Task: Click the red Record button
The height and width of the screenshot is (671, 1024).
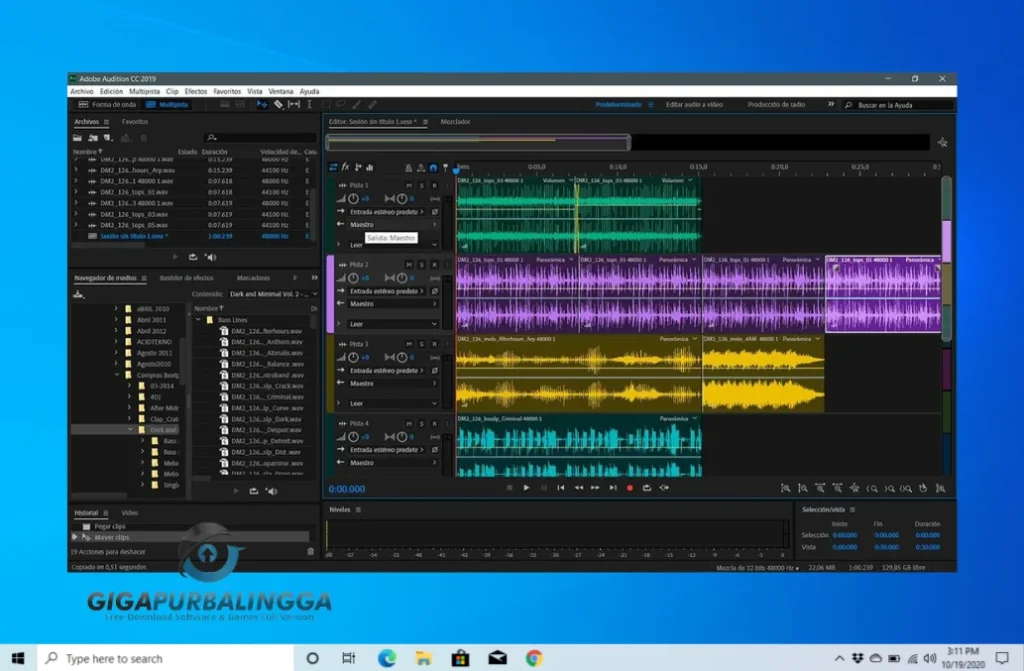Action: [x=630, y=489]
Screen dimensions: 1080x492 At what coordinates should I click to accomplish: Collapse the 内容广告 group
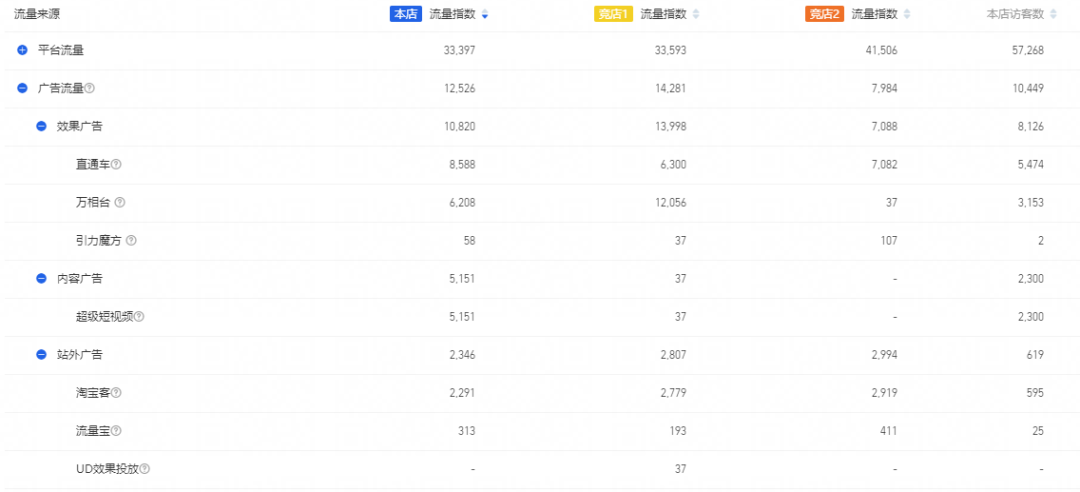click(41, 279)
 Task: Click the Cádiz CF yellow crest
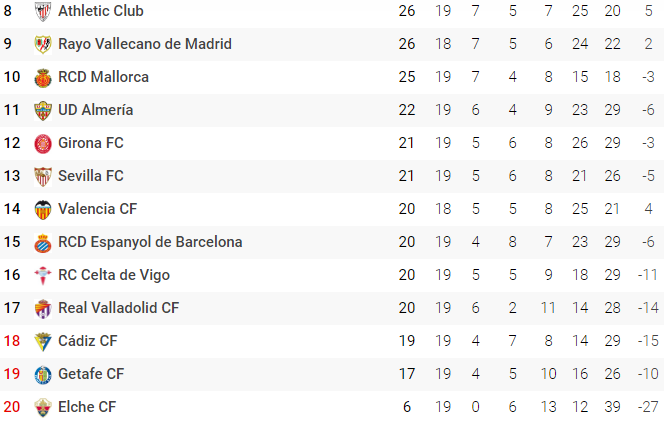click(x=43, y=341)
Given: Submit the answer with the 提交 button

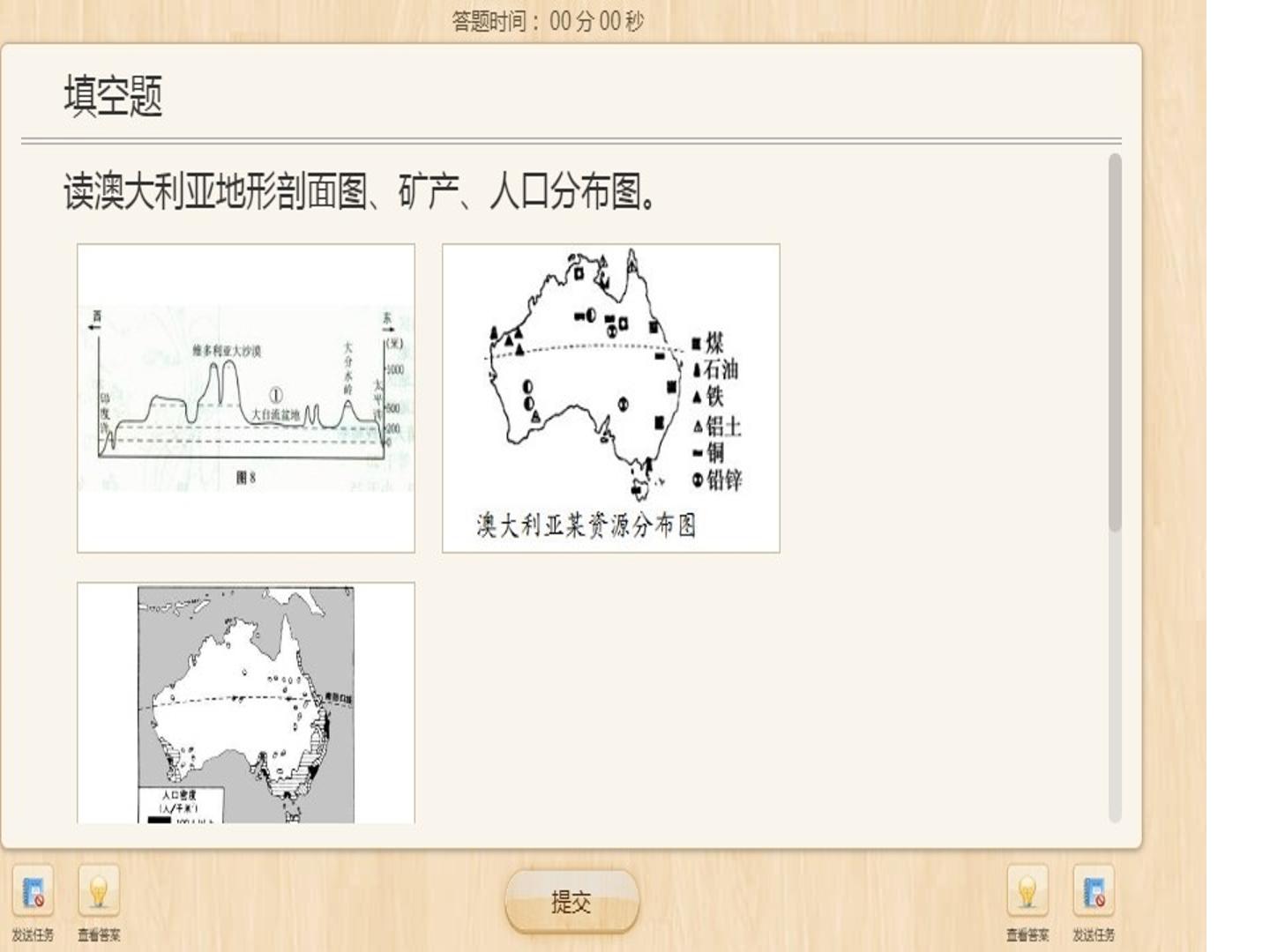Looking at the screenshot, I should [x=572, y=902].
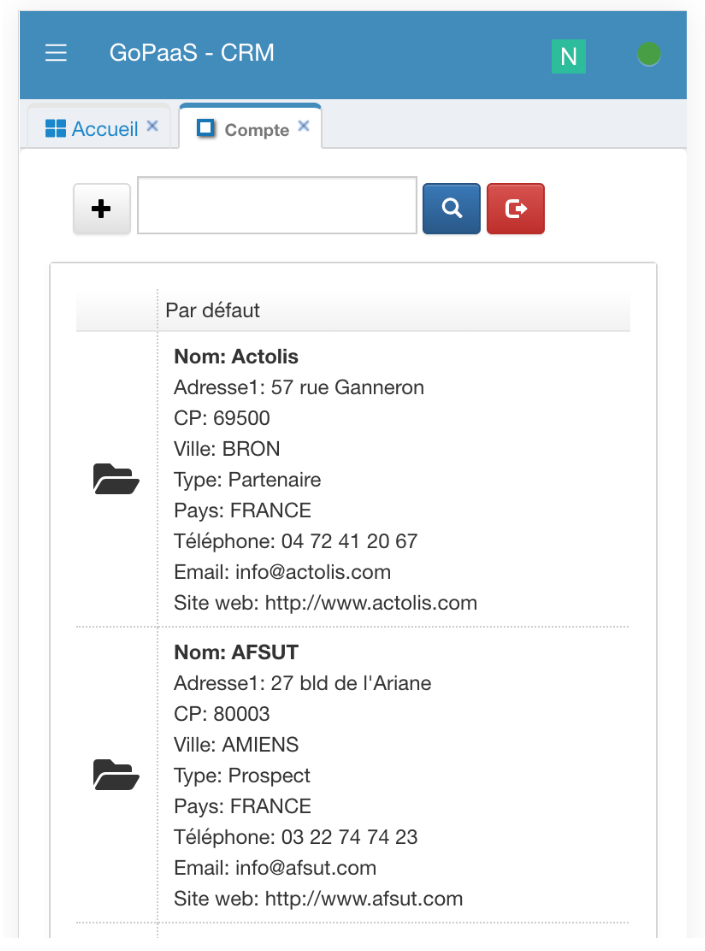Click the green N user badge
This screenshot has height=951, width=705.
click(x=568, y=56)
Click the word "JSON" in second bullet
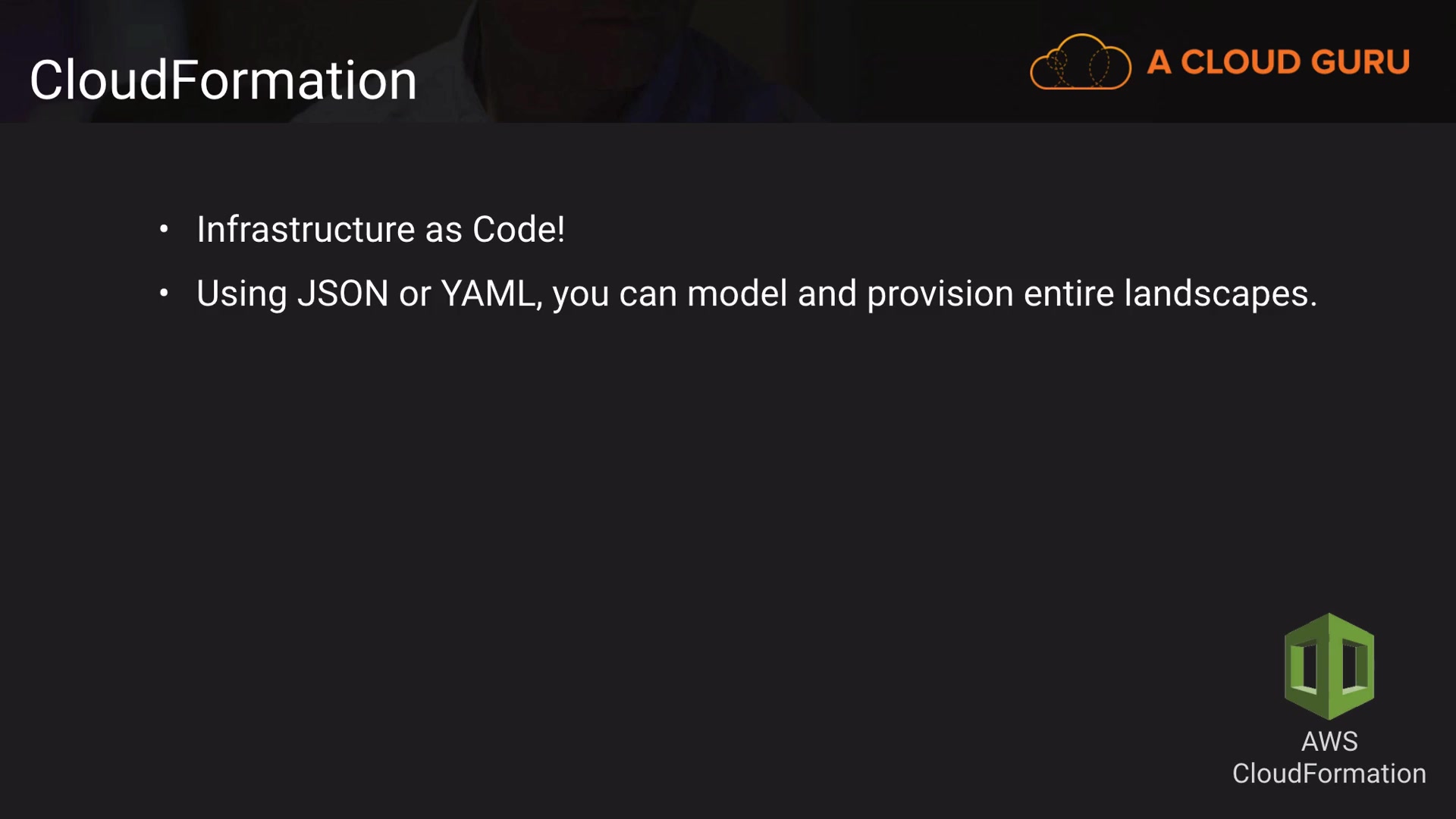This screenshot has height=819, width=1456. pos(343,293)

---

When you reach the line containing "Task: Click the Cádiz CF yellow crest" in the records above, write out that line and every line after it through the end, exactly, but omit the pictures.

 Task: Click the Cádiz CF yellow crest
click(x=43, y=341)
Given: Submit the answer with the 提交 button

Looking at the screenshot, I should [x=572, y=902].
Click the green N user badge
This screenshot has height=951, width=705.
click(x=568, y=56)
Click the word "JSON" in second bullet
This screenshot has height=819, width=1456. pos(343,293)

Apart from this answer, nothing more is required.